HOW TO COMPLETE THIS TASK:
Restate the entries below word for word, omitting nothing.

** TASK DATA follows **

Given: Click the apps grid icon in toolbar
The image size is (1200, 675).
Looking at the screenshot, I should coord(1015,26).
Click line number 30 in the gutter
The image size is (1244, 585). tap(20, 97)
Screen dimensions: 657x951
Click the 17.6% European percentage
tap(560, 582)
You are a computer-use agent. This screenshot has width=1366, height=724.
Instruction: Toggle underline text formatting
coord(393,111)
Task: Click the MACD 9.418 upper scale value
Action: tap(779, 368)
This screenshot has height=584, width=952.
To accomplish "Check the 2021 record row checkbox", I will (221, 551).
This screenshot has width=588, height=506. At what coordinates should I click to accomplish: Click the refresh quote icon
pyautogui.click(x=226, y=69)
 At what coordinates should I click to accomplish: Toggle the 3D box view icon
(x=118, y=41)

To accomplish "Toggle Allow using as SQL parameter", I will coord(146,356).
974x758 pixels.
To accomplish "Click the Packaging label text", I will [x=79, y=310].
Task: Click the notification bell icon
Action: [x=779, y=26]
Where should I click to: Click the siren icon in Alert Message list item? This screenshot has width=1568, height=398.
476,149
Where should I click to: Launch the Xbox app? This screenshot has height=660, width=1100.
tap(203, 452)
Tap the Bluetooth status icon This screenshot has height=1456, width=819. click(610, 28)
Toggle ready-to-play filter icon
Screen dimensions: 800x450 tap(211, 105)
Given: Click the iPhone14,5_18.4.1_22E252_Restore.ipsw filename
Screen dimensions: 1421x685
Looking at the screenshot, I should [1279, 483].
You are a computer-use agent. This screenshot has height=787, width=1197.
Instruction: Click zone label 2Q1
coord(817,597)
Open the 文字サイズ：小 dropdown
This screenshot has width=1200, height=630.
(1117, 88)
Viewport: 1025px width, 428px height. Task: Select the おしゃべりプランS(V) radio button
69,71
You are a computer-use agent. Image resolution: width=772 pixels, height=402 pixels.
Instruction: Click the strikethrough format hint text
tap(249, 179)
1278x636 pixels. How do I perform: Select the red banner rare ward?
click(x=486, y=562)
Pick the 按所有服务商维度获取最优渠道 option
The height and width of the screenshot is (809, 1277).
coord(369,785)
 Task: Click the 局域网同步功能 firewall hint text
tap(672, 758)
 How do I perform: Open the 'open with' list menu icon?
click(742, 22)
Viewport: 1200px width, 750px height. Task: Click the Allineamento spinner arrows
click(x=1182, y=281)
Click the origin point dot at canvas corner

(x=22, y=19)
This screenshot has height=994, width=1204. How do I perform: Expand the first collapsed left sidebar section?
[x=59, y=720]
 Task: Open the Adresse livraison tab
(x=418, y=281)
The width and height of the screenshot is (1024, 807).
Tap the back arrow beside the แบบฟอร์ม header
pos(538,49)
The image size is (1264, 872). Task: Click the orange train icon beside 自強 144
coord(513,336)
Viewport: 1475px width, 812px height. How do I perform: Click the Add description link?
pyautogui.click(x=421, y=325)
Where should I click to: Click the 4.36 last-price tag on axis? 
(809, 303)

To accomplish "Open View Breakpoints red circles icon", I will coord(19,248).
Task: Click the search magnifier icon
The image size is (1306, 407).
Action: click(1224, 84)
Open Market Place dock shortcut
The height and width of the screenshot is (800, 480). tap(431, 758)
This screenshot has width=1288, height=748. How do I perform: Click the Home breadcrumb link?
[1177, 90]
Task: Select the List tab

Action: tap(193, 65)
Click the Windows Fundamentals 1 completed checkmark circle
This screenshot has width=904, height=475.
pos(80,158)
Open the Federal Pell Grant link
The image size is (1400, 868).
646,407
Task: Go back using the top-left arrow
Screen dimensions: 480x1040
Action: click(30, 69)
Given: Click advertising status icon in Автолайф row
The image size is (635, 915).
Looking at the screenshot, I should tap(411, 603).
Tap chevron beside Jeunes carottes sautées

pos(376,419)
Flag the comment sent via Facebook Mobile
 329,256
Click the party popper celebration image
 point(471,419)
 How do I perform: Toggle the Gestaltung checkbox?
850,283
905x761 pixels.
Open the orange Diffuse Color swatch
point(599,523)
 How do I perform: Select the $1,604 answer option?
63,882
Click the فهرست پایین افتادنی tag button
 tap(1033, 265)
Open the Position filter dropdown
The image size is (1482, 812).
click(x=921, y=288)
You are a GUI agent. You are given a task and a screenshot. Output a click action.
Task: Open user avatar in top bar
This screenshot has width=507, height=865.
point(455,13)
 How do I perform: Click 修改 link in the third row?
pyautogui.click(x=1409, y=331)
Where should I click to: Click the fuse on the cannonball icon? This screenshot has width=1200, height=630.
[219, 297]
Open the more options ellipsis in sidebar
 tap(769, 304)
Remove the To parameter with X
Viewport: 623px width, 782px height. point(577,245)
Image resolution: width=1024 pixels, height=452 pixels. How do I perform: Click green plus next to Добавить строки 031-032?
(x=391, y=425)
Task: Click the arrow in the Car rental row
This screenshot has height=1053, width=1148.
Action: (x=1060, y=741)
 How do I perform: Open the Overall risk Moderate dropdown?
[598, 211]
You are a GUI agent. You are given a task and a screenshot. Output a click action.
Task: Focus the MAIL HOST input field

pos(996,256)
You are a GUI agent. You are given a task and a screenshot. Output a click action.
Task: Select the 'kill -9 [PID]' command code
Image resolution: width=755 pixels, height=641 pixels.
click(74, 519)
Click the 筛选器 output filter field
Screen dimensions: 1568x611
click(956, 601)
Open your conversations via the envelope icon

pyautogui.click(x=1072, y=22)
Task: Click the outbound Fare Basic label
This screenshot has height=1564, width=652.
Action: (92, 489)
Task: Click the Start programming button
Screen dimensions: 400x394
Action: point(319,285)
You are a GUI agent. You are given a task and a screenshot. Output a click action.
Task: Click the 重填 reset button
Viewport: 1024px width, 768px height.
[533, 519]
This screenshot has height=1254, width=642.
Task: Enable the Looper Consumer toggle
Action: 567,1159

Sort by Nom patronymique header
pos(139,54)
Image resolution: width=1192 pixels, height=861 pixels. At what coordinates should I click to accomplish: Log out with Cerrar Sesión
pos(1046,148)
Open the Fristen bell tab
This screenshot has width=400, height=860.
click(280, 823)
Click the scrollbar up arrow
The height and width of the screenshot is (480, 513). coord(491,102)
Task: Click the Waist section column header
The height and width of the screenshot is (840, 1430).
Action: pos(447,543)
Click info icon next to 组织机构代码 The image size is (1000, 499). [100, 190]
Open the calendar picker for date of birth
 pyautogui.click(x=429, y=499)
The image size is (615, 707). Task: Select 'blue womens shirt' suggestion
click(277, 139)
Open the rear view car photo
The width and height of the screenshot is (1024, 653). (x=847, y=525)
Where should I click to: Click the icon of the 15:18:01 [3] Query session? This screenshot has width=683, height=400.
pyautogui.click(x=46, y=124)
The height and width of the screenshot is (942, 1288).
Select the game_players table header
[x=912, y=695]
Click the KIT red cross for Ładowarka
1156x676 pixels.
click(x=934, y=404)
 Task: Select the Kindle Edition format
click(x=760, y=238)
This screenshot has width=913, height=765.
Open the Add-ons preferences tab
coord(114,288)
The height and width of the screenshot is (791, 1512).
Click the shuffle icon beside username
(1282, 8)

** End of TASK DATA **

REPLY TO THE EXERCISE:
Given: Click the apps grid icon in toolbar
The image size is (1200, 675).
Looking at the screenshot, I should coord(1015,26).
Click line number 30 in the gutter
The image size is (1244, 585). tap(20, 97)
Screen dimensions: 657x951
Click the 17.6% European percentage
tap(560, 582)
You are a computer-use agent. This screenshot has width=1366, height=724.
Instruction: Toggle underline text formatting
coord(393,111)
Task: Click the MACD 9.418 upper scale value
Action: tap(779, 368)
This screenshot has height=584, width=952.
To accomplish "Check the 2021 record row checkbox", I will (221, 551).
This screenshot has width=588, height=506. At what coordinates should I click to accomplish: Click the refresh quote icon
pyautogui.click(x=226, y=69)
 At what coordinates should I click to accomplish: Toggle the 3D box view icon
(x=118, y=41)

To accomplish "Toggle Allow using as SQL parameter", I will coord(146,356).
974x758 pixels.
To accomplish "Click the Packaging label text", I will [x=79, y=310].
Task: Click the notification bell icon
Action: [x=779, y=26]
Where should I click to: Click the siren icon in Alert Message list item? This screenshot has width=1568, height=398.
476,149
Where should I click to: Launch the Xbox app? This screenshot has height=660, width=1100.
tap(203, 452)
Tap the Bluetooth status icon This screenshot has height=1456, width=819. click(610, 28)
Toggle ready-to-play filter icon
Screen dimensions: 800x450 tap(211, 105)
Given: Click the iPhone14,5_18.4.1_22E252_Restore.ipsw filename
Screen dimensions: 1421x685
Looking at the screenshot, I should [1279, 483].
You are a computer-use agent. This screenshot has height=787, width=1197.
Instruction: Click zone label 2Q1
coord(817,597)
Open the 文字サイズ：小 dropdown
This screenshot has width=1200, height=630.
(1117, 88)
Viewport: 1025px width, 428px height. Task: Select the おしゃべりプランS(V) radio button
69,71
You are a computer-use agent. Image resolution: width=772 pixels, height=402 pixels.
Instruction: Click the strikethrough format hint text
tap(249, 179)
1278x636 pixels. How do I perform: Select the red banner rare ward?
click(x=486, y=562)
Pick the 按所有服务商维度获取最优渠道 option
The height and width of the screenshot is (809, 1277).
coord(369,785)
 Task: Click the 局域网同步功能 firewall hint text
tap(672, 758)
 How do I perform: Open the 'open with' list menu icon?
click(742, 22)
Viewport: 1200px width, 750px height. Task: Click the Allineamento spinner arrows
click(x=1182, y=281)
Click the origin point dot at canvas corner

(x=22, y=19)
This screenshot has height=994, width=1204. How do I perform: Expand the first collapsed left sidebar section?
[x=59, y=720]
 Task: Open the Adresse livraison tab
(x=418, y=281)
The width and height of the screenshot is (1024, 807).
Tap the back arrow beside the แบบฟอร์ม header
pos(538,49)
The image size is (1264, 872). Task: Click the orange train icon beside 自強 144
coord(513,336)
Viewport: 1475px width, 812px height. How do I perform: Click the Add description link?
pyautogui.click(x=421, y=325)
Where should I click to: Click the 4.36 last-price tag on axis? 
(809, 303)

To accomplish "Open View Breakpoints red circles icon", I will coord(19,248).
Task: Click the search magnifier icon
The image size is (1306, 407).
Action: click(1224, 84)
Open Market Place dock shortcut
The height and width of the screenshot is (800, 480). tap(431, 758)
This screenshot has width=1288, height=748. How do I perform: Click the Home breadcrumb link?
[1177, 90]
Task: Select the List tab

Action: tap(193, 65)
Click the Windows Fundamentals 1 completed checkmark circle
This screenshot has width=904, height=475.
pos(80,158)
Open the Federal Pell Grant link
The image size is (1400, 868).
646,407
Task: Go back using the top-left arrow
Screen dimensions: 480x1040
Action: click(30, 69)
Given: Click advertising status icon in Автолайф row
The image size is (635, 915).
Looking at the screenshot, I should tap(411, 603).
Tap chevron beside Jeunes carottes sautées

pos(376,419)
Flag the comment sent via Facebook Mobile
 329,256
Click the party popper celebration image
 point(471,419)
 How do I perform: Toggle the Gestaltung checkbox?
850,283
905x761 pixels.
Open the orange Diffuse Color swatch
point(599,523)
 How do I perform: Select the $1,604 answer option?
63,882
Click the فهرست پایین افتادنی tag button
 tap(1033, 265)
Open the Position filter dropdown
The image size is (1482, 812).
click(x=921, y=288)
You are a GUI agent. You are given a task and a screenshot. Output a click action.
Task: Open user avatar in top bar
This screenshot has width=507, height=865.
point(455,13)
 How do I perform: Click 修改 link in the third row?
pyautogui.click(x=1409, y=331)
Where should I click to: Click the fuse on the cannonball icon? This screenshot has width=1200, height=630.
[219, 297]
Open the more options ellipsis in sidebar
 tap(769, 304)
Remove the To parameter with X
Viewport: 623px width, 782px height. point(577,245)
Image resolution: width=1024 pixels, height=452 pixels. How do I perform: Click green plus next to Добавить строки 031-032?
(x=391, y=425)
Task: Click the arrow in the Car rental row
This screenshot has height=1053, width=1148.
Action: (x=1060, y=741)
 How do I perform: Open the Overall risk Moderate dropdown?
[598, 211]
You are a GUI agent. You are given a task and a screenshot. Output a click action.
Task: Focus the MAIL HOST input field

pos(996,256)
You are a GUI agent. You are given a task and a screenshot. Output a click action.
Task: Select the 'kill -9 [PID]' command code
Image resolution: width=755 pixels, height=641 pixels.
click(74, 519)
Click the 筛选器 output filter field
Screen dimensions: 1568x611
click(956, 601)
Open your conversations via the envelope icon

pyautogui.click(x=1072, y=22)
Task: Click the outbound Fare Basic label
This screenshot has height=1564, width=652.
Action: (92, 489)
Task: Click the Start programming button
Screen dimensions: 400x394
Action: point(319,285)
You are a GUI agent. You are given a task and a screenshot. Output a click action.
Task: Click the 重填 reset button
Viewport: 1024px width, 768px height.
[533, 519]
This screenshot has height=1254, width=642.
Task: Enable the Looper Consumer toggle
Action: 567,1159

Sort by Nom patronymique header
pos(139,54)
Image resolution: width=1192 pixels, height=861 pixels. At what coordinates should I click to accomplish: Log out with Cerrar Sesión
pos(1046,148)
Open the Fristen bell tab
This screenshot has width=400, height=860.
click(280, 823)
Click the scrollbar up arrow
The height and width of the screenshot is (480, 513). coord(491,102)
Task: Click the Waist section column header
The height and width of the screenshot is (840, 1430).
Action: pos(447,543)
Click info icon next to 组织机构代码 The image size is (1000, 499). [100, 190]
Open the calendar picker for date of birth
 pyautogui.click(x=429, y=499)
The image size is (615, 707). Task: Select 'blue womens shirt' suggestion
click(277, 139)
Open the rear view car photo
The width and height of the screenshot is (1024, 653). (x=847, y=525)
Where should I click to: Click the icon of the 15:18:01 [3] Query session? This screenshot has width=683, height=400.
pyautogui.click(x=46, y=124)
The height and width of the screenshot is (942, 1288).
Select the game_players table header
[x=912, y=695]
Click the KIT red cross for Ładowarka
1156x676 pixels.
click(x=934, y=404)
 Task: Select the Kindle Edition format
click(x=760, y=238)
This screenshot has width=913, height=765.
Open the Add-ons preferences tab
coord(114,288)
The height and width of the screenshot is (791, 1512).
Click the shuffle icon beside username
(1282, 8)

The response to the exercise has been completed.